Ten of the leading airlines in the US and Europe have built up $193bn in gross debt between them over two years, up from $109bn in 2019.
“This accumulation of debt is huge. There is no quick fix to this particular problem,” said Izabela Listowska, a credit analyst at S&P Global Ratings.
Some airlines with weaker balance sheets have already stumbled. Earlier this month Scandinavian airline SAS filed for bankruptcy protection in the US to allow it to restructure its finances, following rival Norwegian, which went through bankruptcy and debt restructuring in 2020 and 2021.
For now, big airlines are in a much stronger position.
The major carriers in the US and Europe are insulated by a wall of cash built up from a combination of shareholders, debt markets and in many cases national governments.
In the US, some have put up their frequent flyer programmes as collateral to raise money, while in Europe Lufthansa received a €9bn bailout from the German government, which it has already paid off.

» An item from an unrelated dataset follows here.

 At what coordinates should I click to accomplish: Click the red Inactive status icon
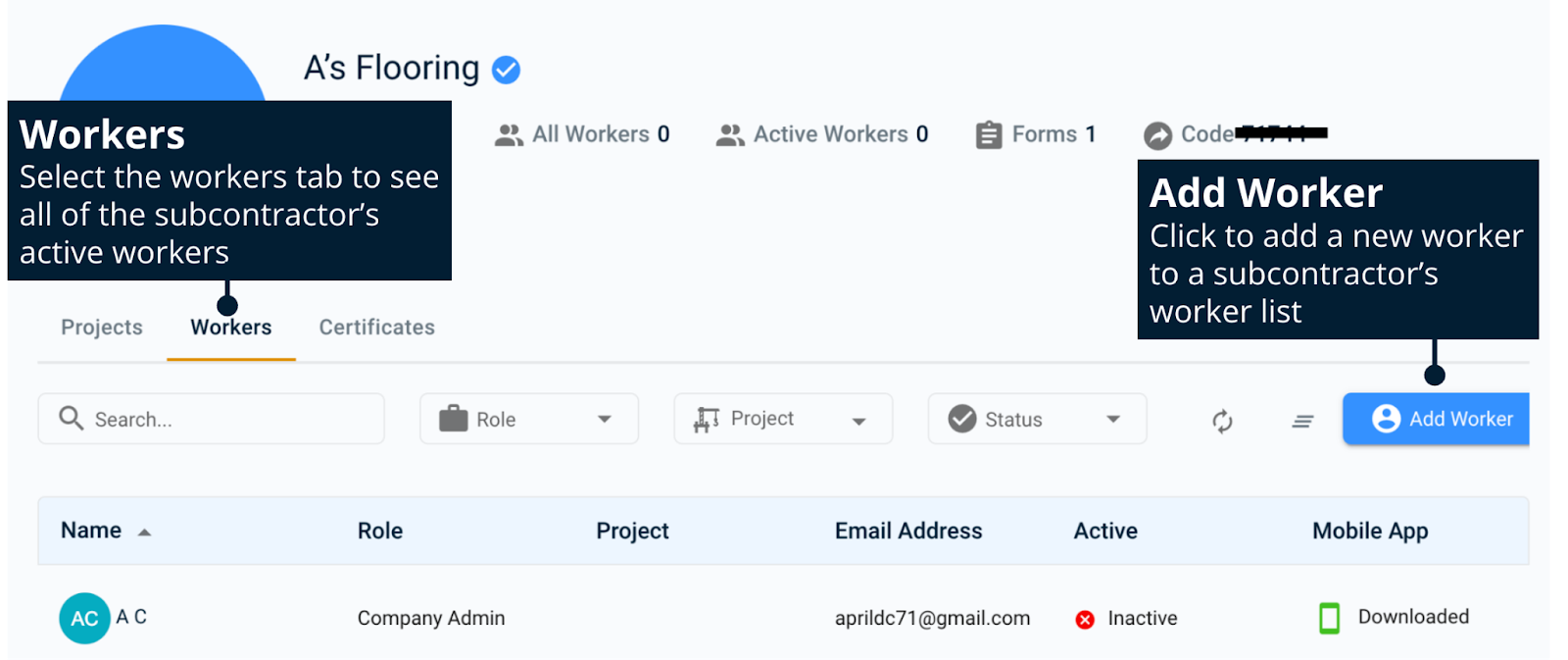[x=1085, y=619]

British Airways owner IAG raised €2.75bn from shareholders and tapped corporate debt markets, including a £2bn state-backed loan.
“A lot of the cash that was raised through debt is sitting on the balance sheets,” said Jonathan Root, a senior vice-president at rating agency Moody’s.

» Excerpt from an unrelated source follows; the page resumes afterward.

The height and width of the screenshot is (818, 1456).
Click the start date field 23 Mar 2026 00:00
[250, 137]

The industry has also switched from raising cash for survival to worrying about how to get enough planes in the air to meet demand, meaning cash is flowing back. Some airlines, notably low-cost carriers Spirit, Ryanair and Wizz Air, will fly more passengers this summer than in the same period in 2019.
This means industry-wide losses are forecast to fall to about $10bn this year, with profitability possible in 2023, said Marie Owens Thomsen, chief economist at the International Air Transport Association, Iata. This represents an “inflection point where we move to fixing balance sheets”, she said.

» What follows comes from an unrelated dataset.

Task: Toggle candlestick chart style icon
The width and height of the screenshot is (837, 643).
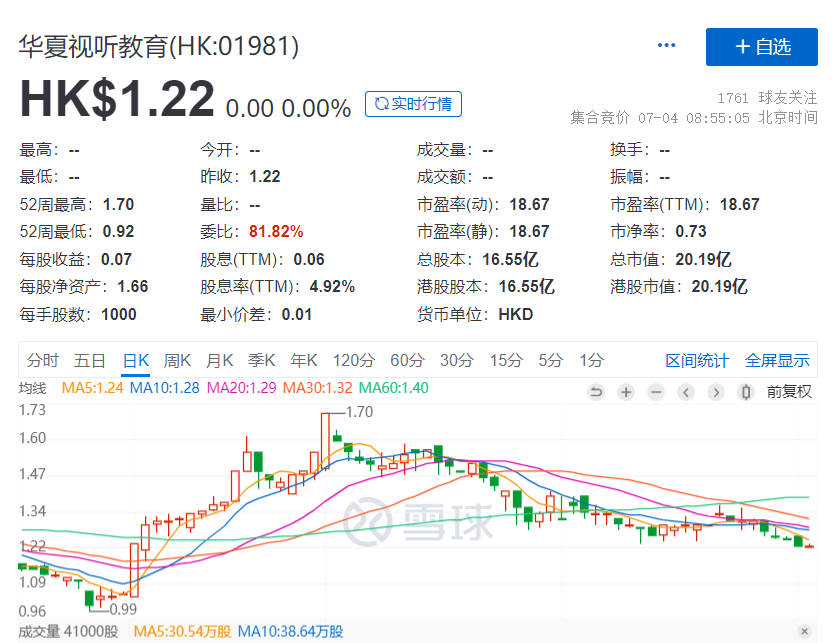Action: point(746,392)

But just as one crisis appears nearly over with the removal of most travel restrictions, the outlook for the industry has darkened again.
Shares in major airlines have tumbled this year: the Bloomberg World Airlines Index is down 25 per cent since February. IAG is trading at around its lowest levels since autumn 2020, while easyJet has plumbed 10-year lows.
As well as the cost of travel disruption, including compensation payouts, airlines are exposed to the worsening economic outlook and worries over inflation that could curb consumer spending, although executives say there are no signs demand for flying has begun to weaken yet.
Potentially even more worrying is the rise in the price of oil, which can account for as much as a third of airline costs.
So far, airlines have been able to pass these on to customers through higher ticket prices, S&P’s Listowska said, but European airlines that hedge their future fuel requirements will probably face higher costs when these run out in 2023.
“No matter what the economy throws at them . . . what is most important is [whether] these companies can maintain this cash they are holding,” said Moody’s Root.
Much will depend on whether the robust demand for travel this summer is simply the release of two-years of pent-up demand, as Heathrow airport believes, or the start of a broad recovery in travel, including business class.
At least one bright spot from inflation is the fact it will erode the overall debt hanging over the industry, and make the cost of servicing it more affordable.
“I think the debt levels are not necessarily sustainable, but under current circumstances they could perhaps be considered affordable. And that’s a saving grace for our industry,” said Iata’s Owens Thomsen.